My professor proved this result in class, but I don't understand the "simple" direction. He said that the above result is in another words proving that Cl(a) = intersection of all closed sets that contain A.

So he proved Cl(A) subset of intersection of all of the closed sets containing A. And intersection of closed sets containing A is a subset of Cl(A). However, I don't understand this last direction.

He simply says:

Cl(A) = int(A) U Bd(A); by definition.
=> Cl(A) is one of the closed sets containing A.
=> intersection of closed sets containing A is a subset of Cl(A).

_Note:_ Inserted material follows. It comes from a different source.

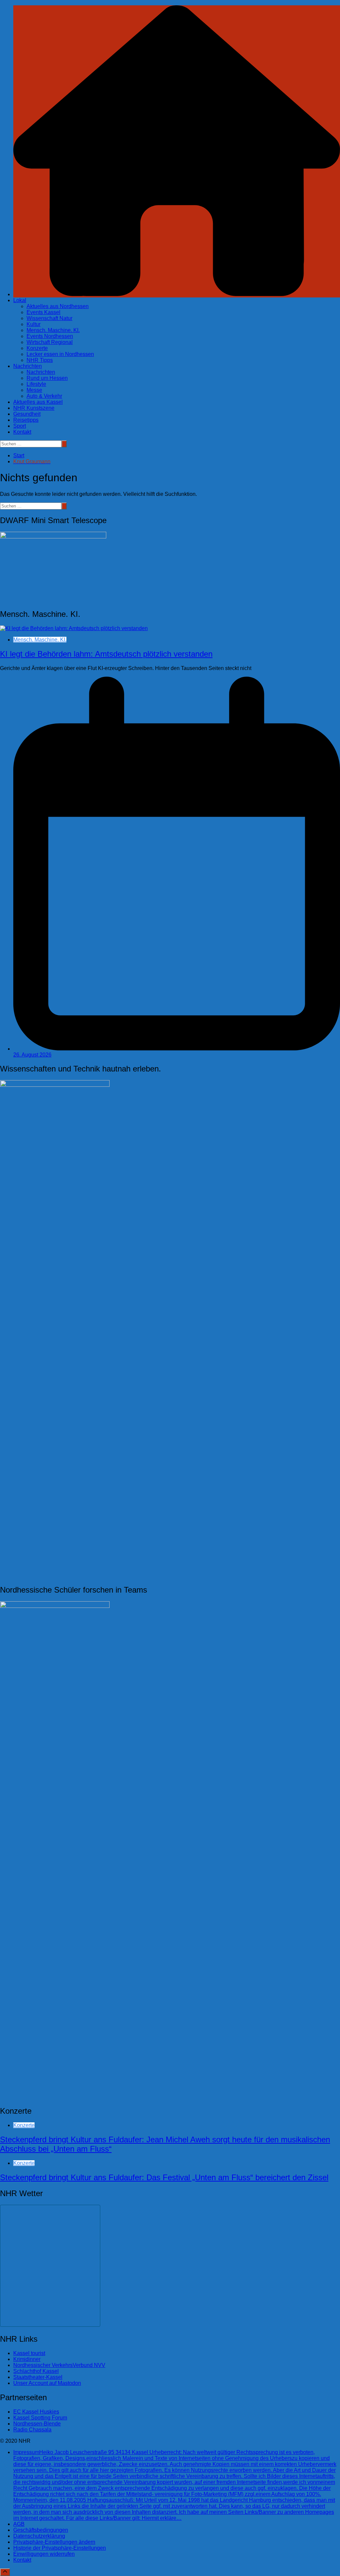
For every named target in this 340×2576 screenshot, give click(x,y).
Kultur (34, 324)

That's what I just don't get. I understand that Cl(A) is closed and it contains A, but I just don't see how we can then say that the intersection of all closed sets containing A has Cl(A) in it. I know its going to be one of those I'll be intersecting all the other closed sets with, but that Cl(A) is actually INSIDE the intersection I just don't see.

I'm having a massive brain freeze so an explanation would be appreciated.

Thanks

2. Sep 21, 2010

### CompuChip

If you intersect two sets, say A and B, then the intersection will be a subset of A. After all, it contains only elements in A (which satisfy a specific property, namely that they are also elements in B).
By the same argument, it will also be a subset of B.

Now suppose that you intersect Cl(A) with I, the intersection of all other closed sets containing A. Then Cl(A) intersected with I is a subset of both Cl(A) and of I. It is the former you are interested in here.

3. Sep 21, 2010

### Buri

Ahhh thanks a lot. I get it. Stupid me just wasn't seeing it. Thanks a lot!